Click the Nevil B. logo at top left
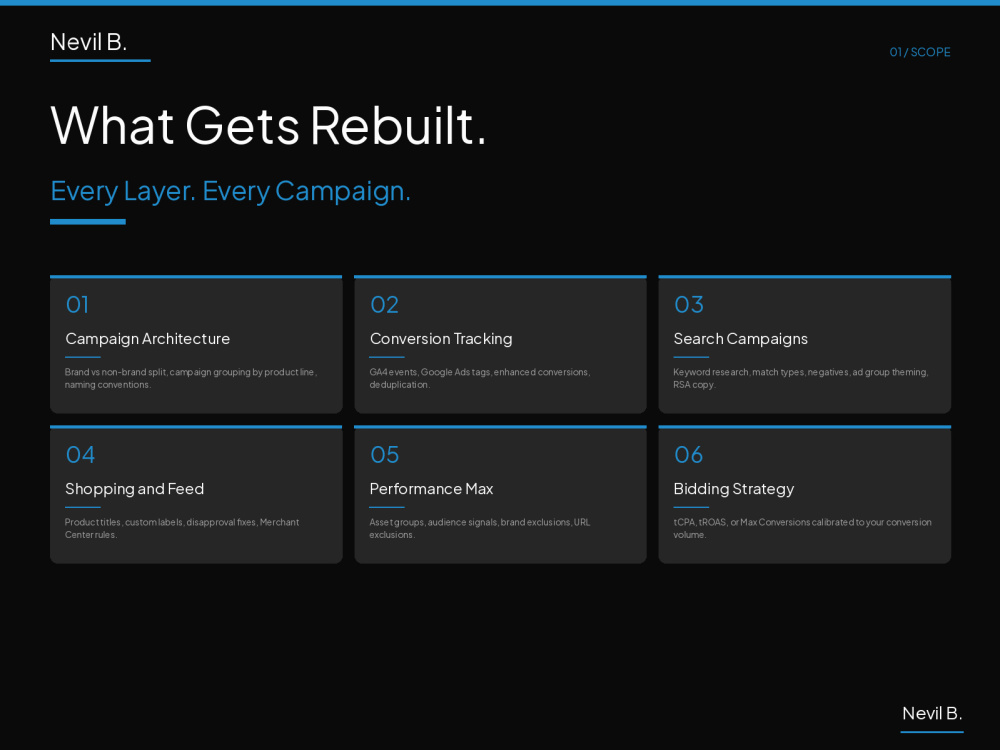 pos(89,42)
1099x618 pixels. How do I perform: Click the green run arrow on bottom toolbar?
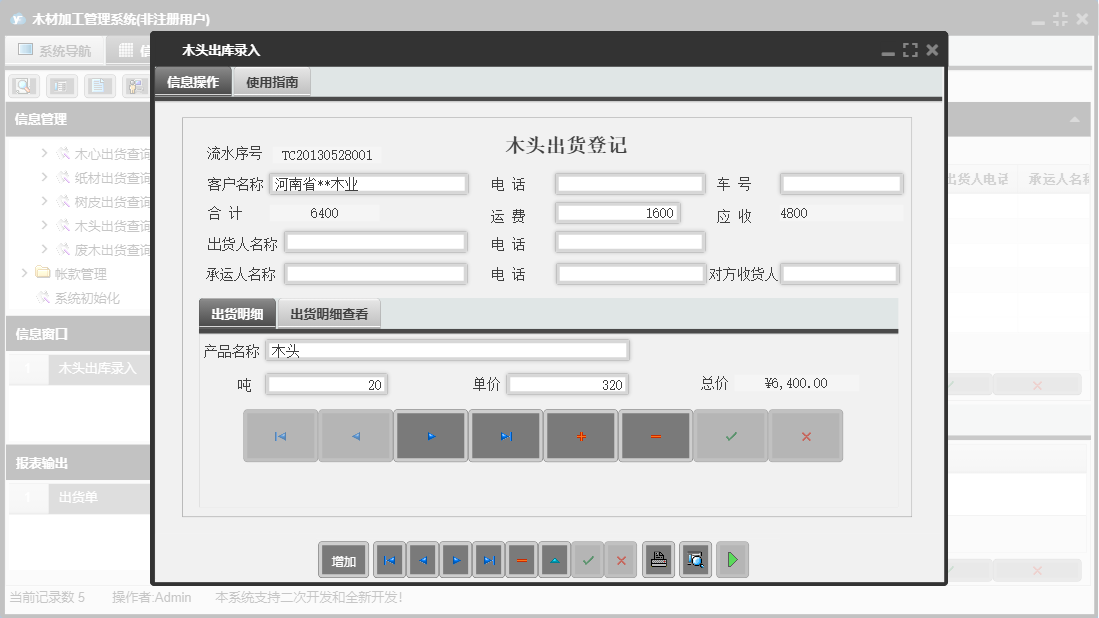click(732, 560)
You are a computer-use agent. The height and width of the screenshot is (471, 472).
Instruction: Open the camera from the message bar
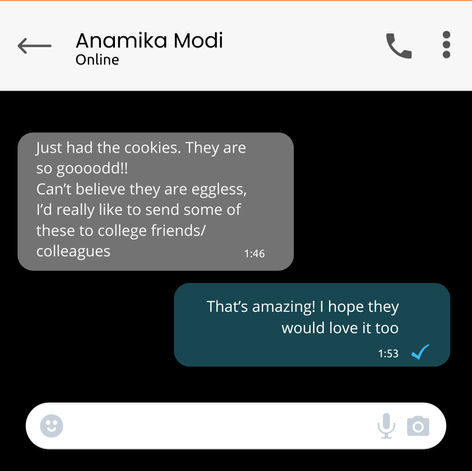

====================

Beginning with the line that contains "You are a computer-use", write out every line through the last one in the records, exactly and without pictures.

You are a computer-use agent. The height and width of the screenshot is (471, 472).
Instruction: Open the camera from the message bar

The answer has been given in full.